Героинями четвертой главы станут светские львицы и домохозяйки в пригородах в период между войнами, на их примере будут показаны такие противоположные стороны лондонской модной культуры периода после Первой мировой войны, как кричащие наслаждения и консервативное благоприличие. Снабжение элит осуществлялось по тем же каналам, которые оформились в конце XIX века: магазины Мейфэра и Кенсингтона в роскошной обстановке предлагали аристократкам сшитую на заказ одежду. В это же время реорганизация индустрии готового платья в соответствии с принципами Генри Форда обеспечила представительниц среднего класса качественными костюмами и платьями, которые стали основой для подобающей формы жителя пригородов. Эти конфликтующие миры встречались на тех пересечениях, которые возникли в ходе превращения Лондона в современный город XX века. В кино, на танцплощадке и в метро демократический потенциал городской моды совершенствовался для нового поколения.
Восстановление и эволюция – главные темы пятой главы, посвященной Мейфэру и Белгравии, рабочим районам Южного Лондона, и пограничному Сохо, где, по мнению покупателей, посетителей и авторов, о них писавших, зародился отличительный лондонский стиль послевоенного периода. Описывая в качестве контекста те усилия, которые на рубеже 1940–1950-х годов приложили элитные лондонские дизайнеры, в частности Дигби Мортон, Виктор Стибл, Харди Эмис и Норман Хартнелл, к созданию изысканной версии утонченного женского платья, мы уделяем в этой главе основное внимание анализу расцвета «неоэдвардианского» стиля в мужской моде тех лет. В этот период мужская одежда приобретает особенное значение благодаря своим лондонским корням и связям с субкультурными формами одежды в последующие десятилетия.
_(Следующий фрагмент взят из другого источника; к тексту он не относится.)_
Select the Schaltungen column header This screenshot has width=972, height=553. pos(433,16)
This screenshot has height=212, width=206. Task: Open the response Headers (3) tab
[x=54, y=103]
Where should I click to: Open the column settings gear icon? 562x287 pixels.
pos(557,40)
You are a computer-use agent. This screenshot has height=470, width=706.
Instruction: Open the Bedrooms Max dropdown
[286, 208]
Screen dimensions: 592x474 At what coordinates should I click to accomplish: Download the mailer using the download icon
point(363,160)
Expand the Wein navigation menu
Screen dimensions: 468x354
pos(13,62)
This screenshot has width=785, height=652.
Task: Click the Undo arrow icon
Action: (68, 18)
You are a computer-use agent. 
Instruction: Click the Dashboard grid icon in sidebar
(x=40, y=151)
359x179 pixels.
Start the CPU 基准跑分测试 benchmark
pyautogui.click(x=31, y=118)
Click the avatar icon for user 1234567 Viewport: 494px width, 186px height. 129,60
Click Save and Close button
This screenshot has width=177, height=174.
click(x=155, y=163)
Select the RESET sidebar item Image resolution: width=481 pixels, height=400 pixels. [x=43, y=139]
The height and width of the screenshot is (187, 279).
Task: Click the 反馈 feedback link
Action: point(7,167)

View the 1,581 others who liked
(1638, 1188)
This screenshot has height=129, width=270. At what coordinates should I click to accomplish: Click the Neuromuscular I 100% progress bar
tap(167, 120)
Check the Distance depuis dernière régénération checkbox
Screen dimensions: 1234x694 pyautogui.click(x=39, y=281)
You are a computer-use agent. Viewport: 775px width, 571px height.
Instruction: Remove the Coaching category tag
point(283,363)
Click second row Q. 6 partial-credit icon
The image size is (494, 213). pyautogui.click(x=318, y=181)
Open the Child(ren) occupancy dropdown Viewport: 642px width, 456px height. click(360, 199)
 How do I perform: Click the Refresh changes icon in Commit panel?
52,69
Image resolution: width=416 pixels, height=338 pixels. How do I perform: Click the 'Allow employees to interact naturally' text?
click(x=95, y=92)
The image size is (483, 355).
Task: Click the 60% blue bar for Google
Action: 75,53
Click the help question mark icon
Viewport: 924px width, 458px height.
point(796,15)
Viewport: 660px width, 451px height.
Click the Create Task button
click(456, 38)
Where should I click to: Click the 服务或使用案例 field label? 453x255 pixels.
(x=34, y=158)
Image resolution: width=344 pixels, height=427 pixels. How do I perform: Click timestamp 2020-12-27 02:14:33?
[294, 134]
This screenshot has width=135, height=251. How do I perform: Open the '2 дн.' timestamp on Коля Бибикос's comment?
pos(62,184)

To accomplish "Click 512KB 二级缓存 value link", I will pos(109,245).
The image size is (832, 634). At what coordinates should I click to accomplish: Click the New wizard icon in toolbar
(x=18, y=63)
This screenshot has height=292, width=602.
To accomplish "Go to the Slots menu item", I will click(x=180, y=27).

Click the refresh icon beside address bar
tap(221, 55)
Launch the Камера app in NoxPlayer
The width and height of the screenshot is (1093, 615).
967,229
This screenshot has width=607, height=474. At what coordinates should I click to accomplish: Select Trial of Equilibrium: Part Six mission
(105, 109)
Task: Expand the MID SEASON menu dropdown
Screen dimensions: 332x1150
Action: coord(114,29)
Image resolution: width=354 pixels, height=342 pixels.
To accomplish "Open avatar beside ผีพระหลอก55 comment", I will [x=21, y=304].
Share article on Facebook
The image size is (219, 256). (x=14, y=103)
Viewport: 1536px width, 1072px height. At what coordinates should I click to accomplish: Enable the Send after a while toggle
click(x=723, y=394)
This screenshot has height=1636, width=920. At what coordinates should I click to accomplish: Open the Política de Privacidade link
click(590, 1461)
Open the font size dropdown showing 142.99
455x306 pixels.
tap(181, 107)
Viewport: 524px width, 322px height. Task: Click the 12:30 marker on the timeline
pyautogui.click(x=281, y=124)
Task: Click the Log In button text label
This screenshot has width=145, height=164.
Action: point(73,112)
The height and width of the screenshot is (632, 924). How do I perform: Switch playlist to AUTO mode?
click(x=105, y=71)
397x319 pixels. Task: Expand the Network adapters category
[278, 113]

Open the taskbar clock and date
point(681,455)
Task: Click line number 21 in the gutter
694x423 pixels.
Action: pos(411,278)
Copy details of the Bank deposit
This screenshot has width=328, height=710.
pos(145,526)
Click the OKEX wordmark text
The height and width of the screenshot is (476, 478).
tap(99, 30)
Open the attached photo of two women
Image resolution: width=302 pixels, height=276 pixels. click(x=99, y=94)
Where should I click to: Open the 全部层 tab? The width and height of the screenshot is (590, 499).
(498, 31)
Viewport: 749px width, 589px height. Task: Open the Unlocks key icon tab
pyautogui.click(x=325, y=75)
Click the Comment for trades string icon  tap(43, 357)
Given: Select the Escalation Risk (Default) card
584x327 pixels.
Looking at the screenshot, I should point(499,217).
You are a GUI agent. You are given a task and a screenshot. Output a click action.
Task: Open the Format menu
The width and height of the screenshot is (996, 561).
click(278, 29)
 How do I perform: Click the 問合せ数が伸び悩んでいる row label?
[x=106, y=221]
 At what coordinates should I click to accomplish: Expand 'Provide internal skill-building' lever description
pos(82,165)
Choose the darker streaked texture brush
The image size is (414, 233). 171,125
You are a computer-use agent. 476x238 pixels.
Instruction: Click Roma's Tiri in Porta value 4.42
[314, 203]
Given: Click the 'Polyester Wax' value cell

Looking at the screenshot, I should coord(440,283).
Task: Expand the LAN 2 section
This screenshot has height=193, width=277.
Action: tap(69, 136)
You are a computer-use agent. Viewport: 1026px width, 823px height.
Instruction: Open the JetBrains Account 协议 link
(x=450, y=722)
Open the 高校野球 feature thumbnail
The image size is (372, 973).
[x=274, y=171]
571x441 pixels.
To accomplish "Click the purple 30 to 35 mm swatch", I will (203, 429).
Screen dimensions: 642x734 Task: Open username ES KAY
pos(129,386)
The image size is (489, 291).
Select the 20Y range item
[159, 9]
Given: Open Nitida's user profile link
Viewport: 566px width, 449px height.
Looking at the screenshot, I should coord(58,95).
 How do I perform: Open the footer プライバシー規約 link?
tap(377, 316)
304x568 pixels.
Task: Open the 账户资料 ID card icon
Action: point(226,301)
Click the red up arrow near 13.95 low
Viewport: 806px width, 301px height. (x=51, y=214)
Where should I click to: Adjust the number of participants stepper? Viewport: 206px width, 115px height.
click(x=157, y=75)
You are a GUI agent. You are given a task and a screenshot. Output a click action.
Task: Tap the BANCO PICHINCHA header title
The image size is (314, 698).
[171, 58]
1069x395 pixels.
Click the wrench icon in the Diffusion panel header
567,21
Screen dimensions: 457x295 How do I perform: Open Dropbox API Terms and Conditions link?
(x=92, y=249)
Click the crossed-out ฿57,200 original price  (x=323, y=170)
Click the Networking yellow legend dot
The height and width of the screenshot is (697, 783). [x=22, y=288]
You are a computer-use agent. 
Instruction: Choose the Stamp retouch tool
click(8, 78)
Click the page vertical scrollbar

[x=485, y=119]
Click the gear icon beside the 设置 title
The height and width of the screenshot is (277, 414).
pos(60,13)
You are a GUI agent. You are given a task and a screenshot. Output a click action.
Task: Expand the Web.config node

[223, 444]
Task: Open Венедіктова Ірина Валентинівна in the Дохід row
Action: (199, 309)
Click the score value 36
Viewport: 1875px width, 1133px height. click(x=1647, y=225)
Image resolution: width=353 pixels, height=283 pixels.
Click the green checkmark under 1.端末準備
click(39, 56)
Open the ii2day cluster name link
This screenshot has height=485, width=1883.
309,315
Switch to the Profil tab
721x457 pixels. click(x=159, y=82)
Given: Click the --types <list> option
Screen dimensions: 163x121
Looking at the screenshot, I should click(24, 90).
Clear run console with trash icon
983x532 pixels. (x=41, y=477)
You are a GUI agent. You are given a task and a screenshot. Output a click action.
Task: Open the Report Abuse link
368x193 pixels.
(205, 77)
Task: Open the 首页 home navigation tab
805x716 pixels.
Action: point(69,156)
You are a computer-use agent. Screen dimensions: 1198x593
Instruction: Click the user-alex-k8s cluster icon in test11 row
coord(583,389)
Это, возможно, не такая неизведанная территория, но в главе ставится цель показать, как эти устоявшиеся стили переплетаются с географией и меняющейся социальной структурой лондонских «богемных» и подчиненных им кварталов, отражающими процессы джентрификации и перепланировки, которые изменили такие районы, как Брикстон и Хакни, Ислингтон и Ковент-Гарден.